**Task:** Would you print the lines below exactly, beginning at the line that has "Viewport: 1237px width, 775px" and stopping after the line that has "This screenshot has width=273, height=162."? Only those lines, and no pictures.
########################################
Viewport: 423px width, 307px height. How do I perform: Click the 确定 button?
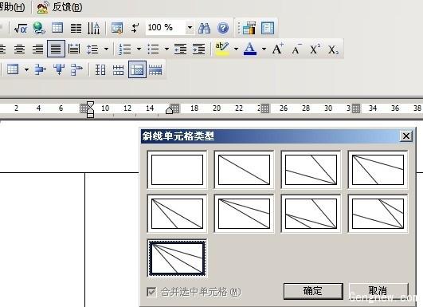pos(313,291)
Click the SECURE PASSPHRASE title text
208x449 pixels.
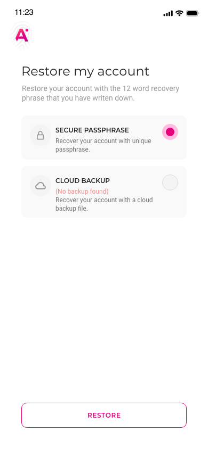pos(92,130)
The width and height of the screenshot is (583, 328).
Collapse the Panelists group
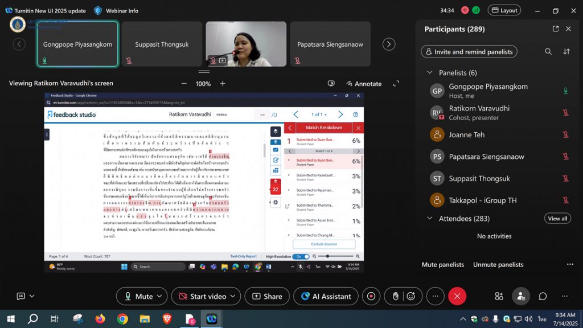tap(429, 73)
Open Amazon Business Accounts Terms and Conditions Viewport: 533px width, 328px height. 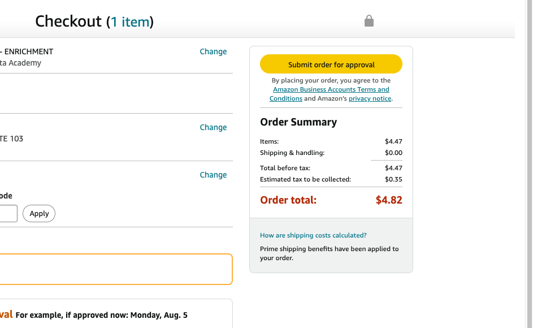tap(330, 94)
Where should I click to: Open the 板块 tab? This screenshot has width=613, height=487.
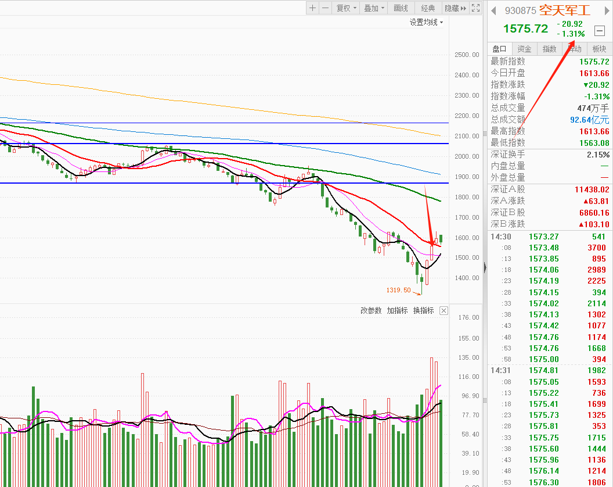(599, 49)
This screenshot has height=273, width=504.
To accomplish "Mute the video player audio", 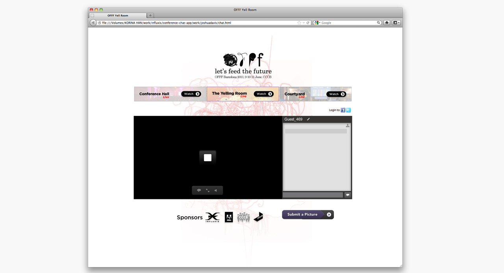I will (216, 190).
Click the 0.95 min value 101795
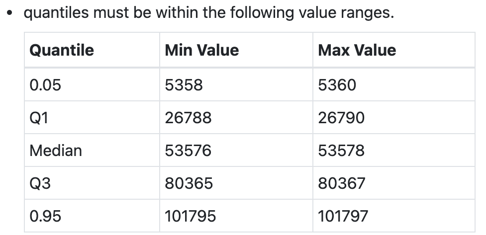This screenshot has height=235, width=486. (x=191, y=216)
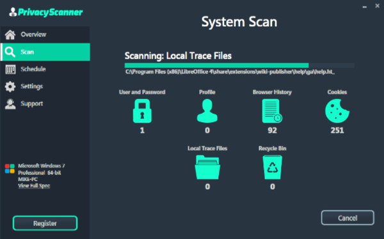The width and height of the screenshot is (384, 239).
Task: Click the PrivacyScanner logo
Action: (x=46, y=12)
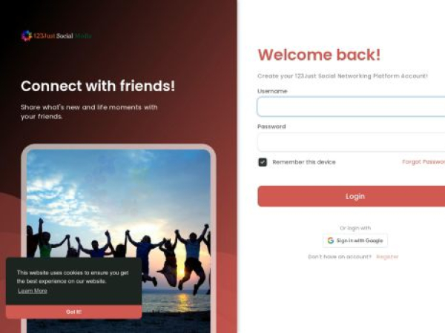The height and width of the screenshot is (333, 445).
Task: Click the Password field label
Action: (271, 127)
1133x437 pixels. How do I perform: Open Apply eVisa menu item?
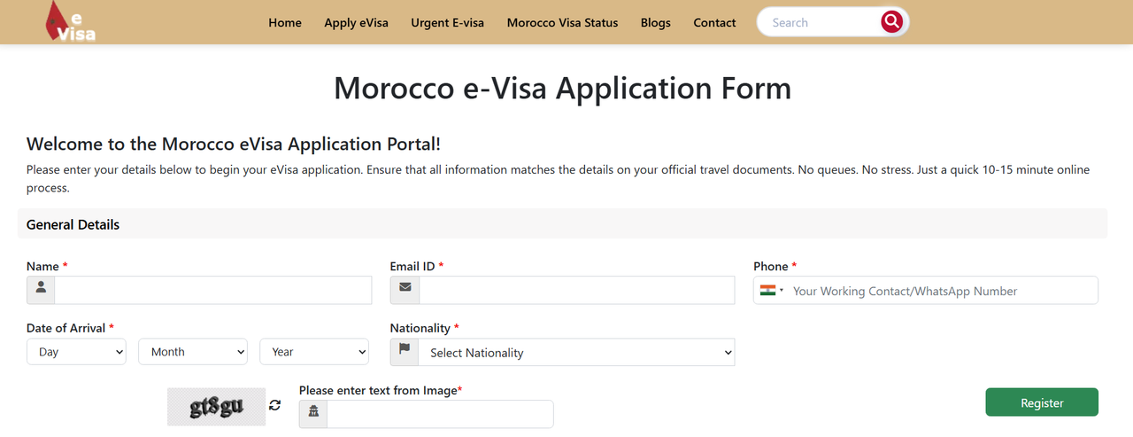pos(356,23)
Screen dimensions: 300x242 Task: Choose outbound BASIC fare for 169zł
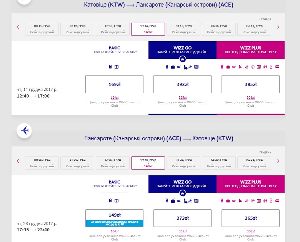pos(114,84)
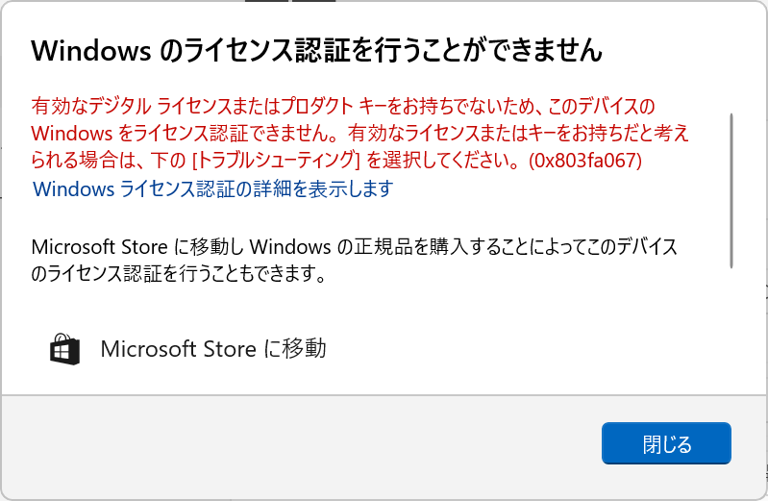Click the error code (0x803fa067)

click(585, 161)
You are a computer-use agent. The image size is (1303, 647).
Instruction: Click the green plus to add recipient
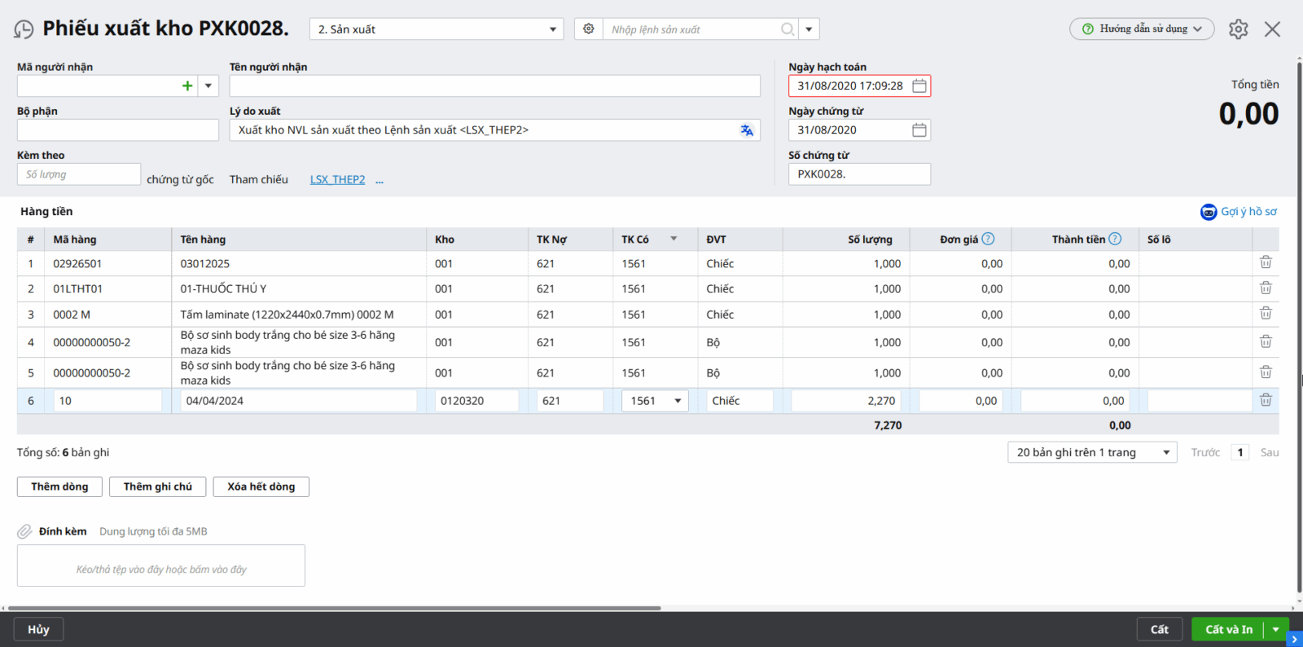coord(187,86)
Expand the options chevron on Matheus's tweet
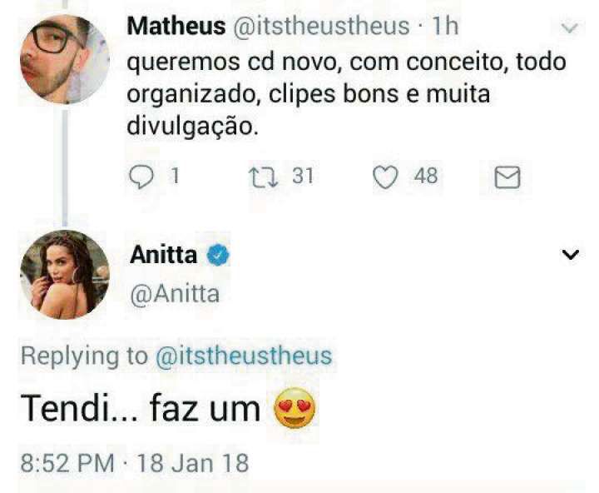 (570, 28)
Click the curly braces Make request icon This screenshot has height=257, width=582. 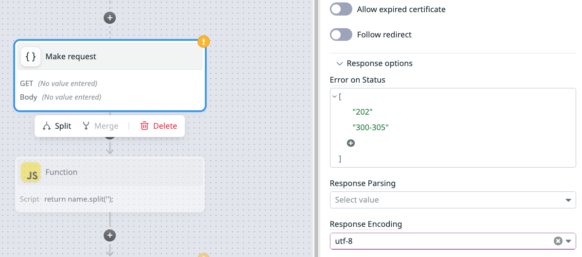click(x=31, y=57)
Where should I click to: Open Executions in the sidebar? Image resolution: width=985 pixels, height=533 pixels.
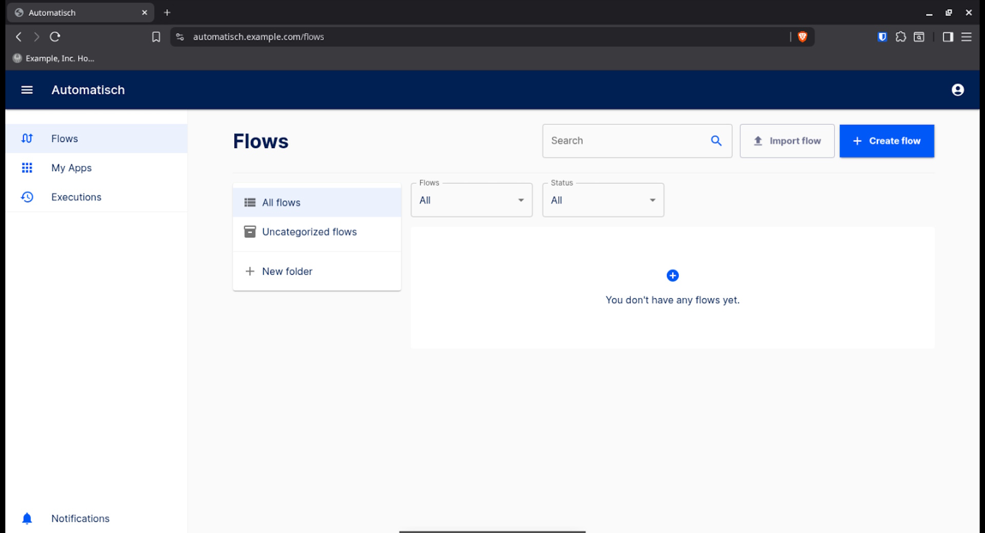click(76, 197)
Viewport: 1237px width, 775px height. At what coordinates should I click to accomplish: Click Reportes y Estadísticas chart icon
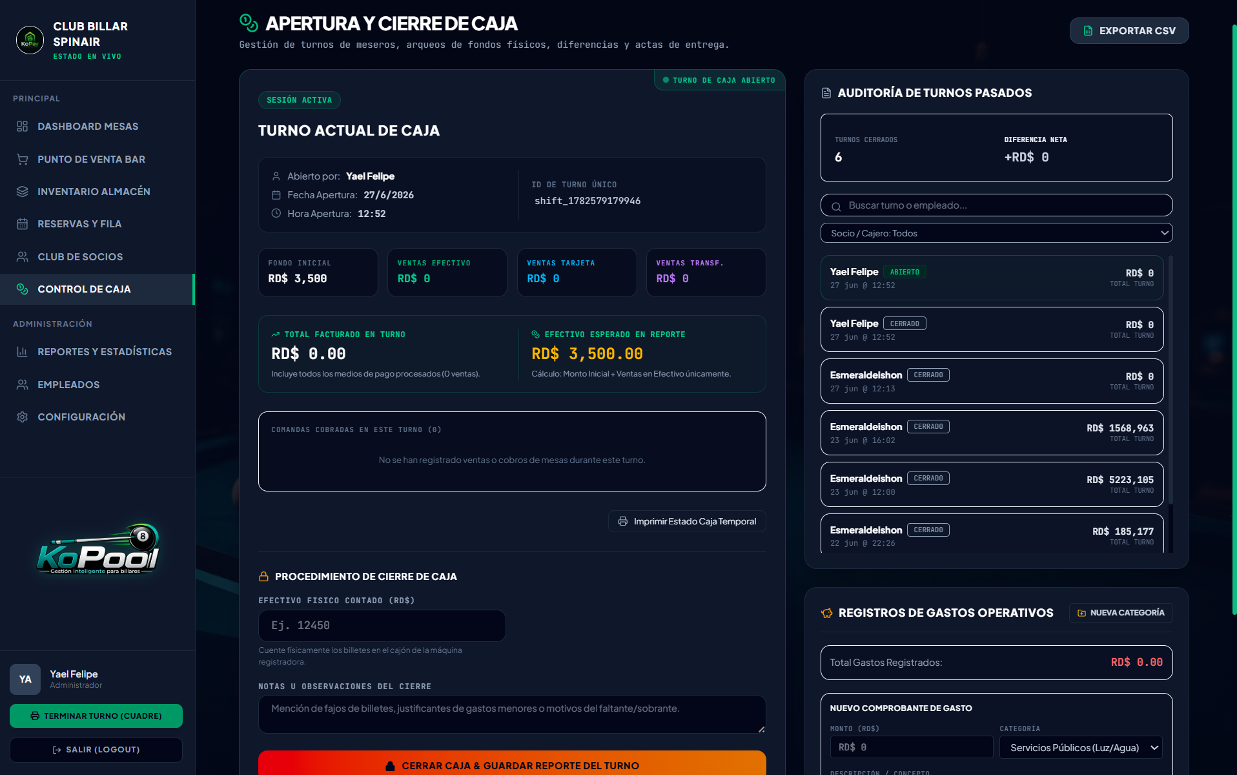click(x=23, y=352)
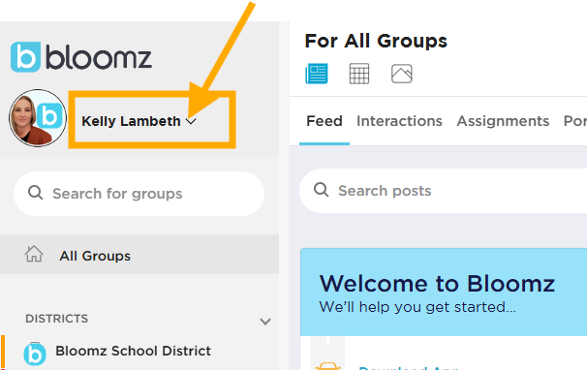The image size is (587, 370).
Task: Switch to the Interactions tab
Action: 399,121
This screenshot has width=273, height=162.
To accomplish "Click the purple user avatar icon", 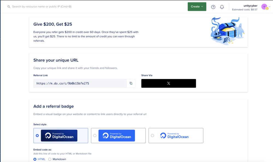I will tap(264, 7).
########################################
**Your solution:**
Viewport: 1237px width, 775px height. At what coordinates should I click to accomplish: Click Reportes y Estadísticas chart icon
click(x=23, y=352)
The image size is (587, 370).
Task: Switch to the Interactions tab
Action: 399,121
This screenshot has width=273, height=162.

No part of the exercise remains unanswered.